Different Patterns of Chromatin Opening By Hematopoietic Pioneer Factors

Pioneer transcription factors engage nucleosomal DNA in chromatin to initiate gene regulatory events that ultimately control cell fate. Pioneer factors can elicit local exposure of a nucleosome within chromatin and ultimately recruit co-regulators and remodelers to yield open chromatin sites seen in vivo. Yet how different pioneer transcription factors initially expose a targeted nucleosome in compacted chromatin structures is unclear.
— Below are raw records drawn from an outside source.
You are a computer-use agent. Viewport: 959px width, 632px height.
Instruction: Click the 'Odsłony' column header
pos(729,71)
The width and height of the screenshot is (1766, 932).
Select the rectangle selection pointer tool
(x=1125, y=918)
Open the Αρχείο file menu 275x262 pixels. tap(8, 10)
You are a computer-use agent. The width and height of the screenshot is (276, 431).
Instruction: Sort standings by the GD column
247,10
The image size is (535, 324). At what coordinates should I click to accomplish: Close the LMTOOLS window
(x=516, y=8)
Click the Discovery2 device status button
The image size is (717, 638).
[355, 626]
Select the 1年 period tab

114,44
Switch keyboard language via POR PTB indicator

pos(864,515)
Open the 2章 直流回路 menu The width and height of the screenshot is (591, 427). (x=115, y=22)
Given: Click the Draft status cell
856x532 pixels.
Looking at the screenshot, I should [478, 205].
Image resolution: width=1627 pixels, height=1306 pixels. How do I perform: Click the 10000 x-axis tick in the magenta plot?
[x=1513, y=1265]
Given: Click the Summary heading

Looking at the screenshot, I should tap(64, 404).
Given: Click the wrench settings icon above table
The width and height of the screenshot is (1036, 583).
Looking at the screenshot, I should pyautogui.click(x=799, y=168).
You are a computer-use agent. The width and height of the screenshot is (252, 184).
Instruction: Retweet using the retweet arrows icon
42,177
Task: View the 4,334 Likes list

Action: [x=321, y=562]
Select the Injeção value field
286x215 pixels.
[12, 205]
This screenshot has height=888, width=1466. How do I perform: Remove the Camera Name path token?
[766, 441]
We used nucleosome arrays in vitro with a central nucleosome that can be targeted by the hematopoietic Ets factor PU.1 and the bZIP factors C/EBPα and C/EBPβ. Each class of factor can elicit targeted nucleosome exposure on linker histone-compacted arrays, but with different hypersensitivity patterns, as discerned from long-read nanopore sequencing. The DNA binding domains (DBDs) of PU.1 and C/EBPα are sufficient for mononucleosome binding but are much less efficient than the full-length proteins, which can function cooperatively, in opening compacted chromatin. Thus, pioneer factors use their DBD to bind nucleosomes and other domains to elicit distinct patterns of target nucleosome exposure within compacted chromatin in vitro. Finally, nucleosome exposure by PU.1 enables further chromatin remodeling by a SWI/SNF complex. Together our data give a mechanistic view of how transcription factors cooperate to disrupt chromatin structures to initiate DNA accessibility to additional regulatory factors.